Docker image-bloat rebuild playbook — find the dominant dep before multi-stage

Image-bloat rebuild playbook — find the single dep that dominates before multi-stage

For any Docker image >3 GB, the correct FIRST move is docker exec <container> du -sh /path/to/site-packages/* — bloat is almost always concentrated in one accidental dep, not spread across the layer set. Multi-stage is the vehicle; the lever is usually one dep pin or one extra removal.

Three patterns from 20-Apr-2026 Wave 1 rebuild (16.21 GB reclaimed across three images)
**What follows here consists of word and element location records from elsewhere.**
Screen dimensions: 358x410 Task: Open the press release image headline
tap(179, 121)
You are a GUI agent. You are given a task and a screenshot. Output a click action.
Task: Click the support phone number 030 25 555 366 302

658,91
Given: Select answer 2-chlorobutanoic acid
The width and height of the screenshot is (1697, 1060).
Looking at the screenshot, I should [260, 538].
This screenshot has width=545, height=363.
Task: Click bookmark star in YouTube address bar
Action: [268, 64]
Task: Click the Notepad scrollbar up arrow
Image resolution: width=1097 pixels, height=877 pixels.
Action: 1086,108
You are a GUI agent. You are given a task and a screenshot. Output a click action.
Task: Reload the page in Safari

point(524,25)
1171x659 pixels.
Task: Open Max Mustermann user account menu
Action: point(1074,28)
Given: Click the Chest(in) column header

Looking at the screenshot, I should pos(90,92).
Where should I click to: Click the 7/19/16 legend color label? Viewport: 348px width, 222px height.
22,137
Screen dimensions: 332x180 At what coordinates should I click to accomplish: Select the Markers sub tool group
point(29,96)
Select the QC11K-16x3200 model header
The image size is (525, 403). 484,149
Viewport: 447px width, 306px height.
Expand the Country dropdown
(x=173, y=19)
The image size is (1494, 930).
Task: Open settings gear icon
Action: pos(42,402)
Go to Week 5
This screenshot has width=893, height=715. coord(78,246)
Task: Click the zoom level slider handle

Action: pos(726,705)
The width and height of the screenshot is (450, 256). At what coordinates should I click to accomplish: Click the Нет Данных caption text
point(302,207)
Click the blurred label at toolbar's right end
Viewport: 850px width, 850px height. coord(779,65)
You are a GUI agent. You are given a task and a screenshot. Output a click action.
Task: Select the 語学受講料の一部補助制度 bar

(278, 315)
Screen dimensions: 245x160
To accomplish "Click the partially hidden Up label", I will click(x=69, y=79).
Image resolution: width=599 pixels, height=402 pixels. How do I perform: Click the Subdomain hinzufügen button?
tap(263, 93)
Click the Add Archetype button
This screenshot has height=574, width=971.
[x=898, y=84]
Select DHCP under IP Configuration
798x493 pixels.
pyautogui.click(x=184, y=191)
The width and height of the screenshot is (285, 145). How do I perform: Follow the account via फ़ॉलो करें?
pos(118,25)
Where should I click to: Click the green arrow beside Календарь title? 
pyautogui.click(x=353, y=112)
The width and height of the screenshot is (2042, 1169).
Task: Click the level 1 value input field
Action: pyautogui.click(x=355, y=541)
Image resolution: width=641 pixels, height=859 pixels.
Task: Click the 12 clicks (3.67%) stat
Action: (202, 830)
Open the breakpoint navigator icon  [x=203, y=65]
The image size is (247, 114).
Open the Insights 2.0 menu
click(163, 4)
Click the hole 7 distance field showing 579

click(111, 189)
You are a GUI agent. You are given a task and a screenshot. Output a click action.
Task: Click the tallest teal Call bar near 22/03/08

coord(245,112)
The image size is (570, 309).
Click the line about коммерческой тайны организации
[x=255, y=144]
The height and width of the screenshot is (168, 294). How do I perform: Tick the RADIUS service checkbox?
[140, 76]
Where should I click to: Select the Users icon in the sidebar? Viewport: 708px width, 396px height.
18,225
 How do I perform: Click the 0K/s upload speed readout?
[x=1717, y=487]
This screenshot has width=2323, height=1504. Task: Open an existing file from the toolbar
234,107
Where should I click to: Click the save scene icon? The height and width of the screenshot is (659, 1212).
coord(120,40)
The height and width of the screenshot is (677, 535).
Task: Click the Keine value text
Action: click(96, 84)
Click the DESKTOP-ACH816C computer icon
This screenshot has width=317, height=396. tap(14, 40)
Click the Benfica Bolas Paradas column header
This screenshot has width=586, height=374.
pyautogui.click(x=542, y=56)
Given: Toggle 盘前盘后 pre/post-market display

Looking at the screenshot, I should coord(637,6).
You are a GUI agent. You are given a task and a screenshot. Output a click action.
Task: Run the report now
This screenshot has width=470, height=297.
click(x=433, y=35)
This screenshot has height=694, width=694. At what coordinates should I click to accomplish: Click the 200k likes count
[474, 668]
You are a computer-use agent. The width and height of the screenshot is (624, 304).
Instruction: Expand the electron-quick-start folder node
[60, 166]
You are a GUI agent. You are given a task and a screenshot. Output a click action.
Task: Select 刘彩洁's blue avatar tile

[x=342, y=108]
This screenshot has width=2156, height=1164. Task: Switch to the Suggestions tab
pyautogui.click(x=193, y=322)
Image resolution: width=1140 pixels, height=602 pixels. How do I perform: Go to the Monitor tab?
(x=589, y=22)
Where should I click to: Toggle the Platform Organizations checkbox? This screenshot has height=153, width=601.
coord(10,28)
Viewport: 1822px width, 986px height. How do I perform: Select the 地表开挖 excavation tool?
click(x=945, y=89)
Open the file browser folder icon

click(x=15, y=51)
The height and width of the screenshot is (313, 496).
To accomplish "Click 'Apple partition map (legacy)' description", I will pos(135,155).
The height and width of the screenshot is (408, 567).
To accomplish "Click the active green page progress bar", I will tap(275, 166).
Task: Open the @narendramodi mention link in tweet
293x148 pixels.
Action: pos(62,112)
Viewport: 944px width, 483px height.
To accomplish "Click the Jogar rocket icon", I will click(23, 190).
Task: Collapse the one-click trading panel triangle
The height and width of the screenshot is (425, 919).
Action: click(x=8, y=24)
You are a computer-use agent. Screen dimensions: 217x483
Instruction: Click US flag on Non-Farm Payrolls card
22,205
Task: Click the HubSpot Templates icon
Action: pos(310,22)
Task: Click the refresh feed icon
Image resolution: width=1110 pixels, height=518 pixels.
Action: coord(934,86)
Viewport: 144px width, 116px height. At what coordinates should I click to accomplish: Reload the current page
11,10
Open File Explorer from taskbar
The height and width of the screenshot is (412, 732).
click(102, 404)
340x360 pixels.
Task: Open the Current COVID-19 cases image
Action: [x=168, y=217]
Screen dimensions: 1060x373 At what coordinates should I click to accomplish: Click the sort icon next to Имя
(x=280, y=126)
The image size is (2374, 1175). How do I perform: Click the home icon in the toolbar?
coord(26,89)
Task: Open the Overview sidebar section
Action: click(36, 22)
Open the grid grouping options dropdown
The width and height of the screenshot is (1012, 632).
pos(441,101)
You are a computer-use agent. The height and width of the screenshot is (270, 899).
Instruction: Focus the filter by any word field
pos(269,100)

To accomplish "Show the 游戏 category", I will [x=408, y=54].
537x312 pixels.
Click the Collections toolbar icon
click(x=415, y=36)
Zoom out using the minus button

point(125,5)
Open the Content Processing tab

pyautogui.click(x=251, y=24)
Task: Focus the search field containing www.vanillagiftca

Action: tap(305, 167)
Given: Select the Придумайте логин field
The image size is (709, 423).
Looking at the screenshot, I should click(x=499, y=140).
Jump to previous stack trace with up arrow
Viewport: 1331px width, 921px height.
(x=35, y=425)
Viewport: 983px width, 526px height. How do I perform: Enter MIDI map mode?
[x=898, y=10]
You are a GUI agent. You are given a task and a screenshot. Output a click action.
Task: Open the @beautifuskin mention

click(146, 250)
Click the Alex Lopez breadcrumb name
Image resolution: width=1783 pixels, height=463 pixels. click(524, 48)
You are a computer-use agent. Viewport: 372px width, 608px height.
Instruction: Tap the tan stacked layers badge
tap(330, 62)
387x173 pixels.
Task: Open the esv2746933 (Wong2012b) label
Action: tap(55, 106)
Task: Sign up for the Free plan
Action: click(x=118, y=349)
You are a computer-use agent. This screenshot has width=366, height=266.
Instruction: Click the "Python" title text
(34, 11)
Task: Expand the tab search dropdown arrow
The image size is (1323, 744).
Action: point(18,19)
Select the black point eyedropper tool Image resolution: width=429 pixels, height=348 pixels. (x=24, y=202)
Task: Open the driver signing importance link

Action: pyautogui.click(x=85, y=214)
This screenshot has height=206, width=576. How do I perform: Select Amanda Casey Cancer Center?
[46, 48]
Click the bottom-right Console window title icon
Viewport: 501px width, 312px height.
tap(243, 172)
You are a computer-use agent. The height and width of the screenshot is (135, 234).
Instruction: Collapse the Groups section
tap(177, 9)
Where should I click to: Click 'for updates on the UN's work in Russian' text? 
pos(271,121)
Root cause	Platform	Before	After	Fix lever
`camel-ai` pulled torch-CUDA default	MiroFish	5.80 GB	1.41 GB (76% ↓)	Pre-install `torch` from `https://download.pytorch.org/whl/cpu` BEFORE `uv pip install -r pyproject.toml` — camel-ai sees torch present and skips CUDA resolve
`--extra providers` pulled sentence-transformers → torch → CUDA	Graphiti MCP	5.65 GB	0.41 GB (93% ↓)	Drop `--extra providers`, install only the actually-used provider (`google-genai`). Sentence-transformers unused because embeddings go through Gemini API, not local model
Build toolchain retained in runtime + dev-only node_modules survived Vite build	ORACLE Hermes	4.89 GB	2.10 GB (57% ↓)	Multi-stage: builder keeps `build-essential`/`python3-dev`/`libffi-dev`/`gcc`; runtime drops them. Strip `web/node_modules` post-build

The general pattern

Profile first: docker exec <name> du -sh /opt/<app>/.venv/lib/python*/site-packages/* | sort -rh | head -15
Identify the outlier: typically ONE package is 50%+ of site-packages — torch+CUDA (GPU stack on CPU VPS), sentence-transformers (unused embedder), playwright-with-browsers (if only API used)
Check the dep chain: importlib.metadata.requires("<bloat-package>") — confirms what pulls it
Pin or drop: either install a CPU/slim variant via --index-url before the main resolve, OR remove the offending extra, OR cherry-pick the one sub-package you actually use
Multi-stage after: only now does splitting builder/runtime matter; it’s the 10-30% polish on top of the 70-90% win from the dep fix
Backup anchor: cp Dockerfile Dockerfile.pre-slim.<YYYYMMDD> before edit — 7-day rollback window per Clause B of the dead-weight rule

When this does NOT apply

Image is already small (<1.5 GB) — gains are diminishing, multi-stage still helps if toolchain is in runtime
All deps are legitimately used at runtime — then the bloat isn’t “dead weight”, it’s the actual cost of the capability (playwright chromium + ffmpeg + node in oracle-hermes is the right shape at 2 GB)
Legacy pip-editable install — .egg-link files reference source paths, so site-packages AND source must move together across stages (oracle-hermes pattern)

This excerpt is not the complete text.